- WHAT TO DO
Among the lines of the material, copy those that hold the string "will".

- PROVIDED DATA
+ + + + +

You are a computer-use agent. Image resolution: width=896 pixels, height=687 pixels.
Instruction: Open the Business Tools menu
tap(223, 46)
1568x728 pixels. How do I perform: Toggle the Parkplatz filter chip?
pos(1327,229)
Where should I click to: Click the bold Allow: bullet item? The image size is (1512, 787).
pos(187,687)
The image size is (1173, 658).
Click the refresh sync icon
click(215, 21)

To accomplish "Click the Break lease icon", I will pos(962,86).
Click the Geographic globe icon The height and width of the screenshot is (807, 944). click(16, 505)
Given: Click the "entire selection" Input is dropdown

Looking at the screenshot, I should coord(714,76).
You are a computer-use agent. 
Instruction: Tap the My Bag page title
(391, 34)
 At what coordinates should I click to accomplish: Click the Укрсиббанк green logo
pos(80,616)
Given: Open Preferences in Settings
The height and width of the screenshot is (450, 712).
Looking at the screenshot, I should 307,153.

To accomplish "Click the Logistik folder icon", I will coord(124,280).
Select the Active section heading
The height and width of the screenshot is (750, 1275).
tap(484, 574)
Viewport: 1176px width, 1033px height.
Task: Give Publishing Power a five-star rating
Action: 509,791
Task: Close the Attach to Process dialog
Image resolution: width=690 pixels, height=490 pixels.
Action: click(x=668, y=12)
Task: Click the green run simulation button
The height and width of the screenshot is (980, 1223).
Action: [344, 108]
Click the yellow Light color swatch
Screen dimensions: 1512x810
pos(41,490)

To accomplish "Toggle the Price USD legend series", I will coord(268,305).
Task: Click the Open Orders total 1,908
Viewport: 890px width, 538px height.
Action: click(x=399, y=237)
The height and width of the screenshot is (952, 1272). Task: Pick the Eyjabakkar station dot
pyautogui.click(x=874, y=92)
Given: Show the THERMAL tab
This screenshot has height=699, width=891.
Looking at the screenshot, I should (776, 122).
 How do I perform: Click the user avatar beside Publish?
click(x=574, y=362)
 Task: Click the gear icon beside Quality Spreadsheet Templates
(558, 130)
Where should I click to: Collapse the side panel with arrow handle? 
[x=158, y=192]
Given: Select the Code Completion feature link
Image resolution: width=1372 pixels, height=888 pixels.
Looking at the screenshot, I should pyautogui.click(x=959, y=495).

+ + + + +

- ANSWER AREA
To accomplish "Click the Break lease icon", I will pos(962,86).
To accomplish "Click the Logistik folder icon", I will coord(124,280).
To accomplish "Toggle the Price USD legend series", I will coord(268,305).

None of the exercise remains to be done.